北朝鮮の風船から吸い殻・堆肥・古布… 化学物質などはなし

【ソウル聯合ニュース】北朝鮮が28日夜以降、大量の風船を使って韓国に飛ばした袋から、たばこの吸い殻や堆肥、廃乾電池、古布の切れ端など、さまざまなごみと汚物が確認された。韓国軍合同参謀本部のイ・ソンジュン広報室長は30日の定例記者会見で、関係機関がこれらのごみと汚物を分析しているとしながら「現在までに、化生放(化学・生物・放射性物質)汚染物質は発見されていない」と説明した。

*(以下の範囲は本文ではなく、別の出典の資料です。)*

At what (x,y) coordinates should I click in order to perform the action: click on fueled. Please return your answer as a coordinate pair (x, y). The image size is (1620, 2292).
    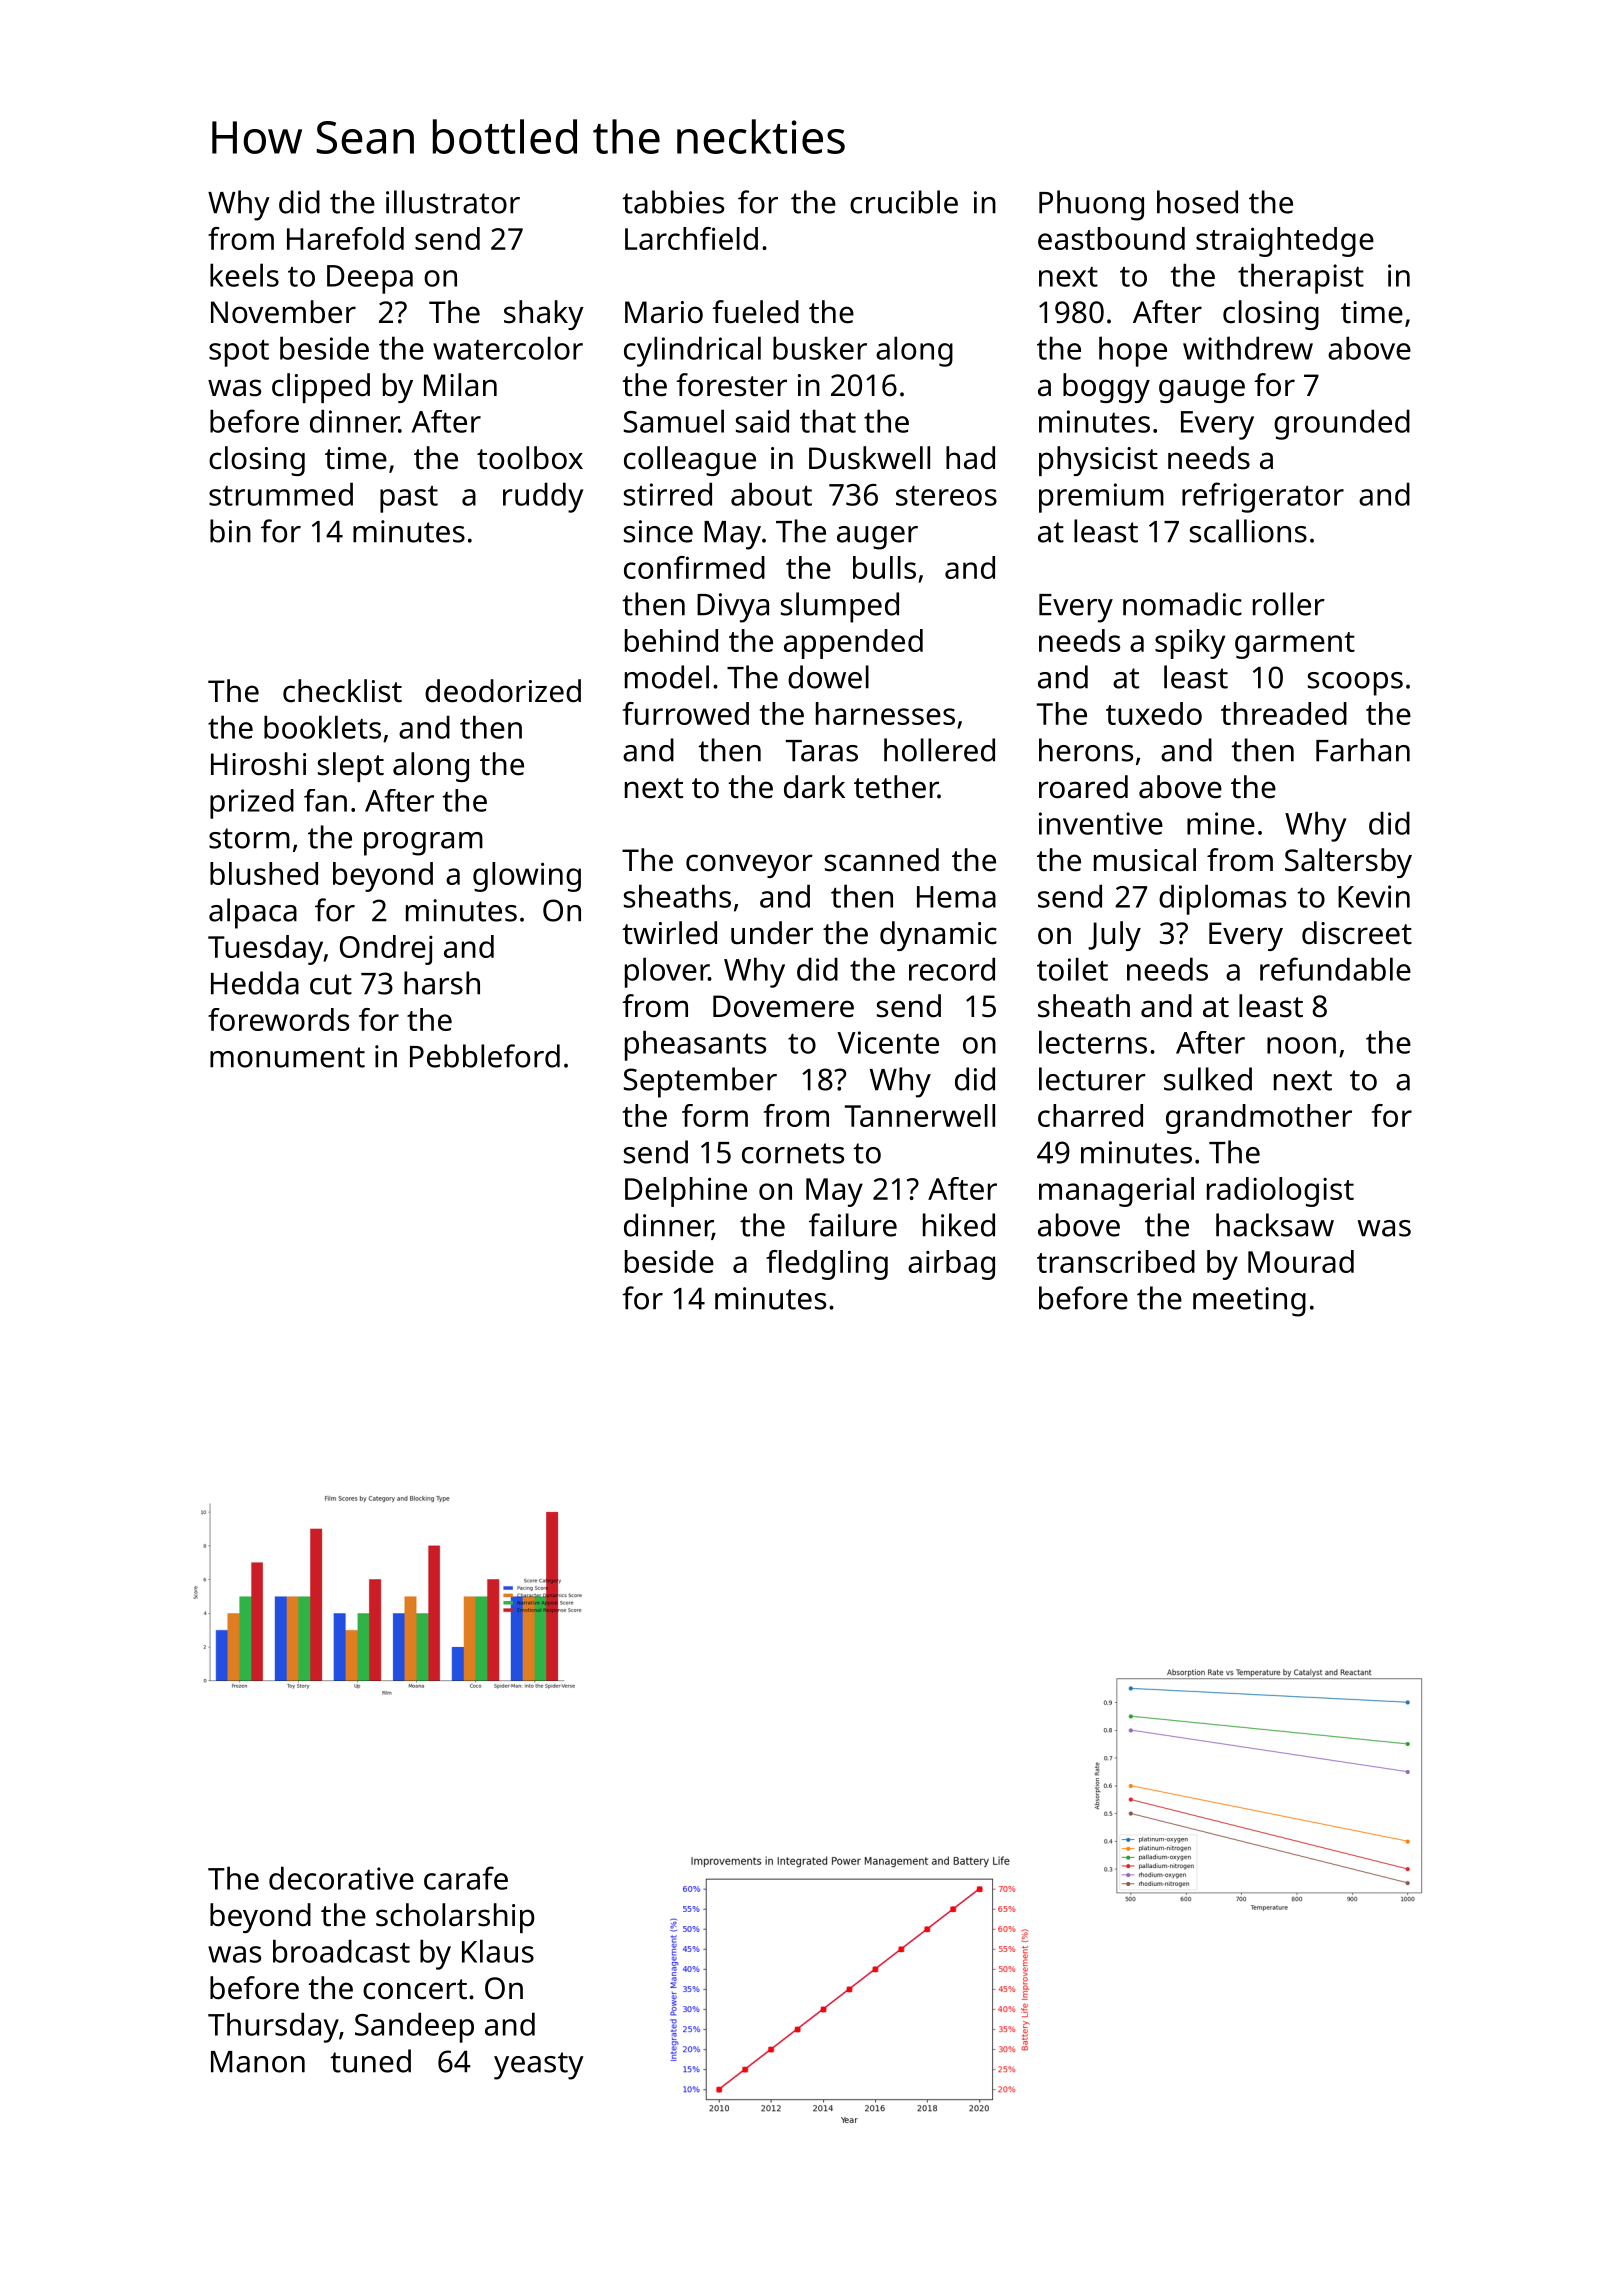
    Looking at the image, I should click on (755, 312).
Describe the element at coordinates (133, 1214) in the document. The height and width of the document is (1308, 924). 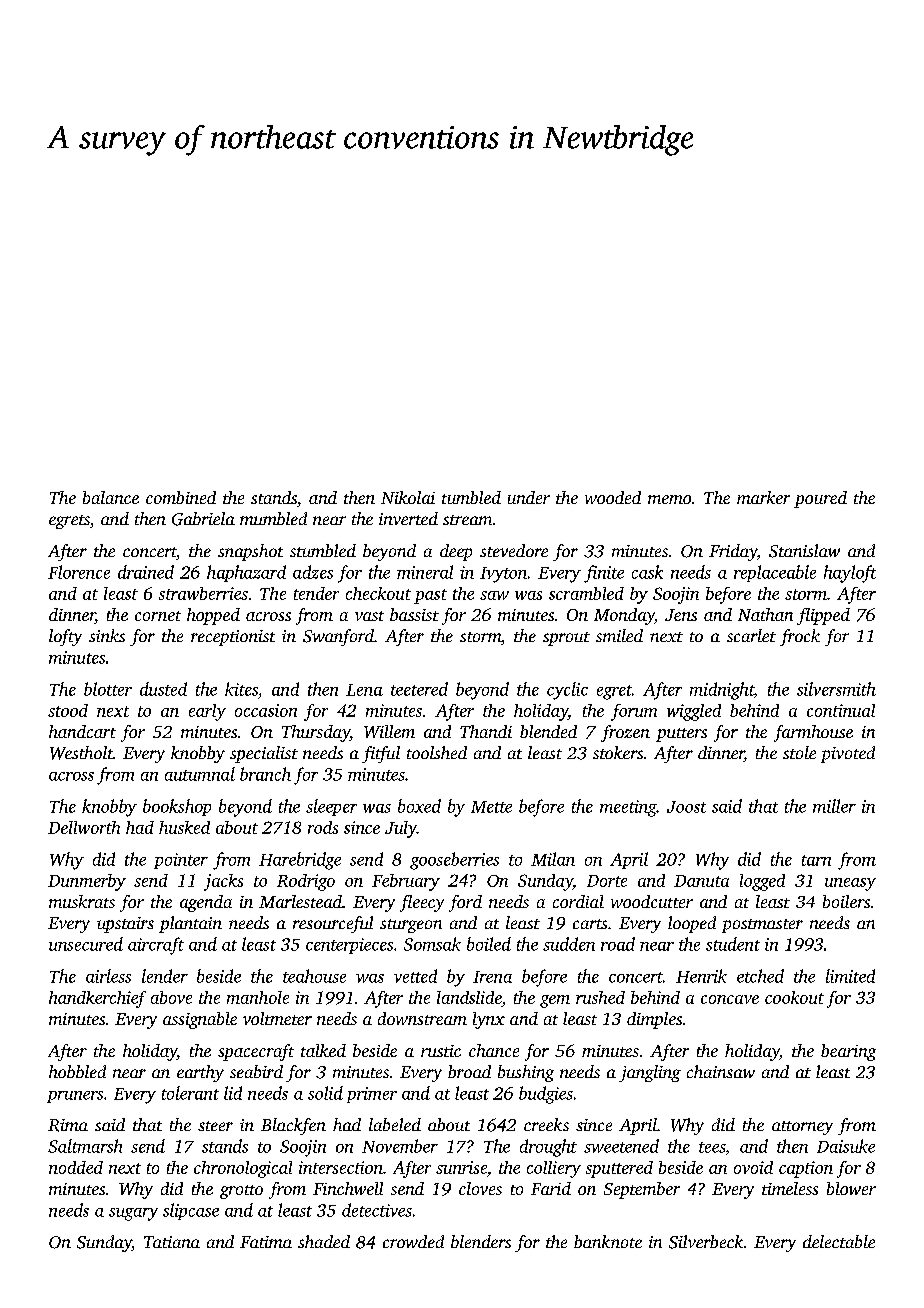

 韓国では北朝鮮から飛んできた風船が約260個見つかった。軍合同参謀本部によると、風船1個当たり重さ10キロ程度のごみ・汚物が入った袋がぶら下がっていた。宣伝用のビラは見つかっていない。

 化学物質などが入っているのでないかと懸念する声もあったが、イ氏は、風船が空中で割れれば物質が広く拡散し、地上に達した時には有毒性はほぼなく、さほど心配する必要はないと述べた。

 軍は風船を撃墜せず、地面に落ちた風船を安全に回収する方法を取っている。危険物が入っていた場合や、撃墜時に弾が軍事境界線(MDL)の北側に飛んでしまうといった可能性を考慮したという。

 軍は、北朝鮮が今後も風向きなど気象条件が合えば再び風船を飛ばしてくる可能性があるとして警戒している。韓国に通じる河川に汚物を投げ込むことも考え得るとする。

 北朝鮮が汚物風船を飛ばした目的について、イ氏は「韓国の民間団体が生活必需品を含め、人道主義的な次元で(風船を)飛ばしているのをやめさせるため」との見解を示しながら、「明白な(朝鮮戦争)休戦協定違反で、反人倫的かつ低級、稚拙な行為」と指摘した。

 一方、北朝鮮は30日朝、短距離弾道ミサイルと推定される約10発を発射した。イ氏は技術の高度化の誇示や販売をにらんだ発射だった可能性を挙げ、対ロシア輸出という思惑に言及した。